I have faced crazy demands in the past (Windows activation from a place with no networks and no telephones? Keeping the minutes for a week-long meeting in a town with no power?) I've had malaria and been hospitalised with kidney stones from dehydration. I've shared the room with rats, roaches, fire ants and geckoes. I've slept on cement and eaten more cold rice than I ever thought possible.
But I've also had breakfast in the clouds, been to the brink of volcanoes, rambled in rain forest and snorkeled in coral reefs so often that it's run-of-the-mill, dined with Ministers of state... and helped make people's lives a little more liveable.
The work is engaging, challenging and stretches one's creativity to the limit, trying to figure out how to mesh Internet technologies with cultures largely unchanged in the last 3000 years. It pays a tiny fraction of what I used to make, but the rewards are infinitely greater.

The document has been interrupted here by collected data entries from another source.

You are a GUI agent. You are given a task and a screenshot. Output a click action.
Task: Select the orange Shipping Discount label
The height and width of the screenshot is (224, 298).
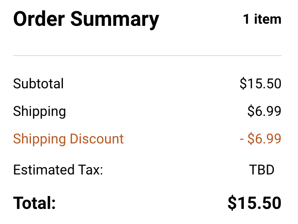[68, 139]
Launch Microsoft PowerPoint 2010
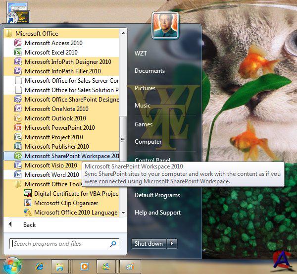This screenshot has height=274, width=297. click(x=59, y=128)
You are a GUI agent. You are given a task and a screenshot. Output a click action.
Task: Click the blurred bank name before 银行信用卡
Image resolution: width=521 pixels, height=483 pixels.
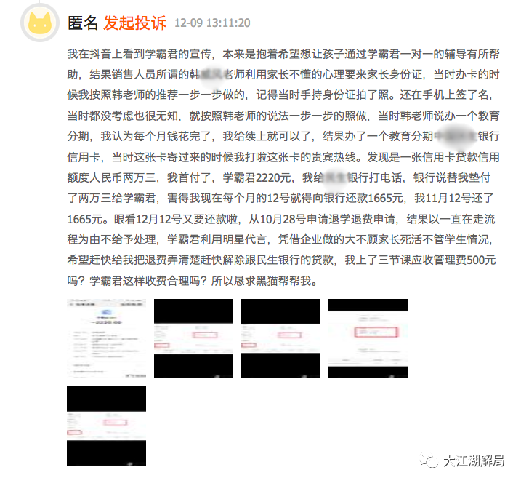455,136
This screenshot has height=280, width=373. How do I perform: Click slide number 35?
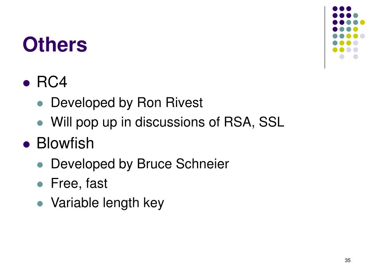(x=348, y=260)
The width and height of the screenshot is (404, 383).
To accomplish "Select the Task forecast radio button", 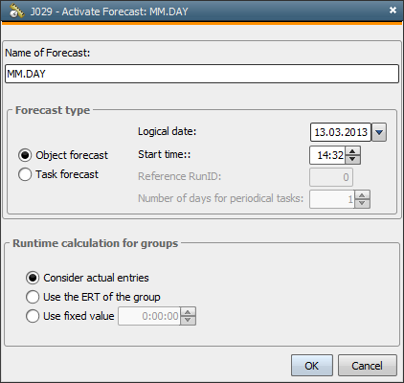I will tap(25, 174).
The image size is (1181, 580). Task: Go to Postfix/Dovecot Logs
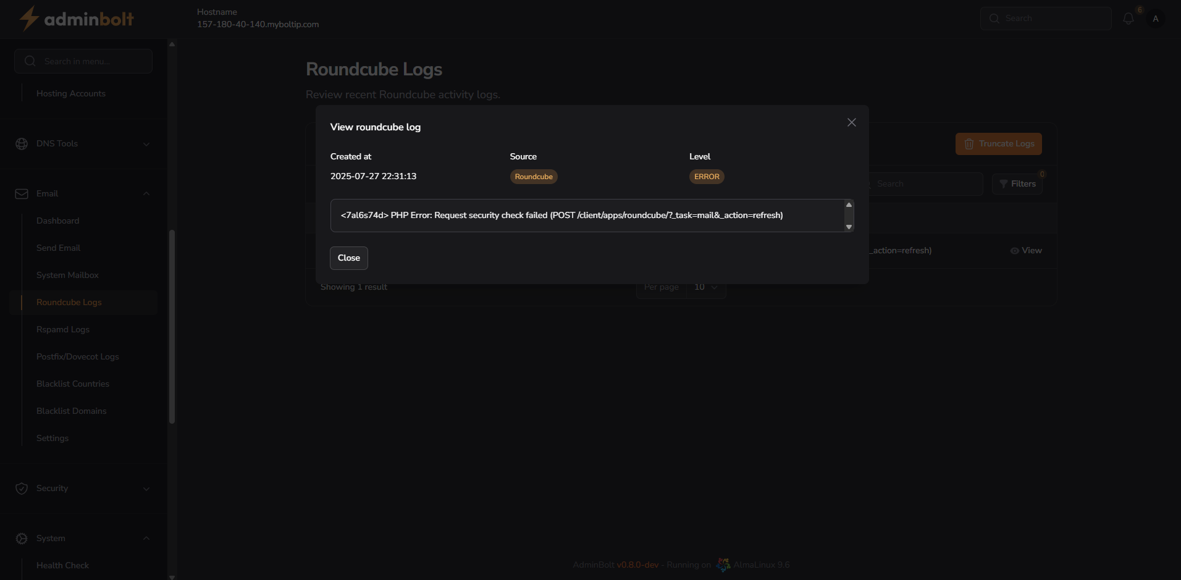pos(78,357)
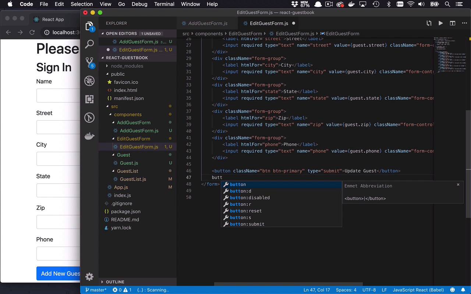The image size is (471, 294).
Task: Click the JavaScript React (Babel) language mode
Action: click(x=418, y=290)
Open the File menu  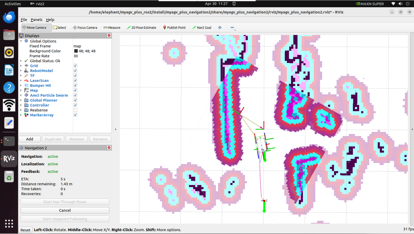(x=24, y=20)
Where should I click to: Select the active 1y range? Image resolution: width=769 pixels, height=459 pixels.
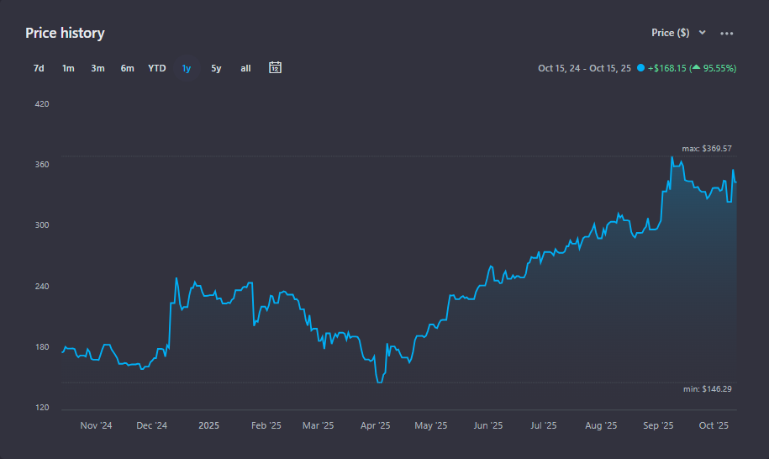click(187, 68)
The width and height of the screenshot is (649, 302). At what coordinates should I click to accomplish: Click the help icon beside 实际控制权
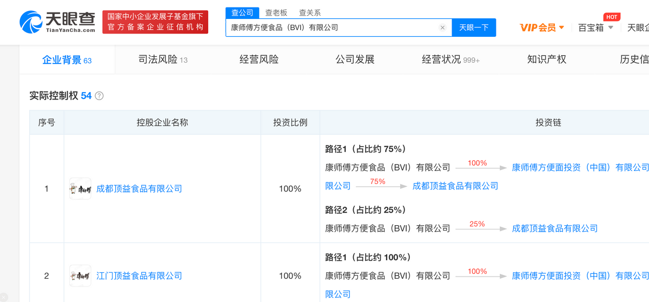pos(99,96)
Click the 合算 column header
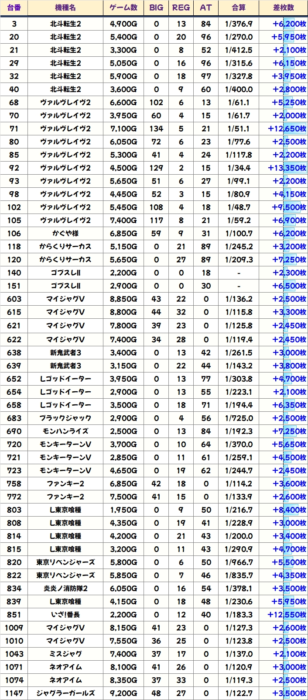 239,8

Crumb's Corollary: Never bring a knife to a bun fight.
I was laid off from my IT position.. I live in Ohio.. everyone is laid off. All I know is computers. In a past life I was a paramedic but figured I didn't have the compassion needed for that job. I understand computers and love to do it. Thats why I chose IT. About 6 months ago I took a leap and opened my own computer repair shop. Only cost me about 2k to get the doors open. No stock of parts except the boxes of crap I had around my house. I am now making profit after 6 months. I love it. I have no one to answer to but myself. The customers are very thankful that there is some place they can go that will actually fix there issues. I even have some older retired guys who just come in to hang out. I have no experience what so ever in running a business. Learning curve is not all that hard. Luckily my neighbor is an accountant and helped me in that area. The first 2 months were kind of scary not having anything to do. Played a lot of pocket tanks with my friends. Now I have an office that I don't even go into because I have so much to do. If your an honest person that truly knows how to fix computers. I am sure you would be a welcome asset to your community. Oh yeah and the 2 mile drive to work is SWEET!
MISSING - Sig file. 2 years old black and white and very funny. If found please email me.
I think there are a lot of things being mixed up here. My job in IT sucked. So I left and am now a freelancer doing web related stuff, and working as a teacher, also on IT related subjects. My point: it's having a boss that sucks, not the actual IT. When I come in from the outside and I'm being paid big bucks for it, I get respect that I wouldn't if I were a wage slave. The reason they treat salespeople better is that they know how to market themselves, whereas there is this persistent image of IT people as Rainman types who you can kick around. Unions would help, but just leaving works too. In France we call this "voting with your feet".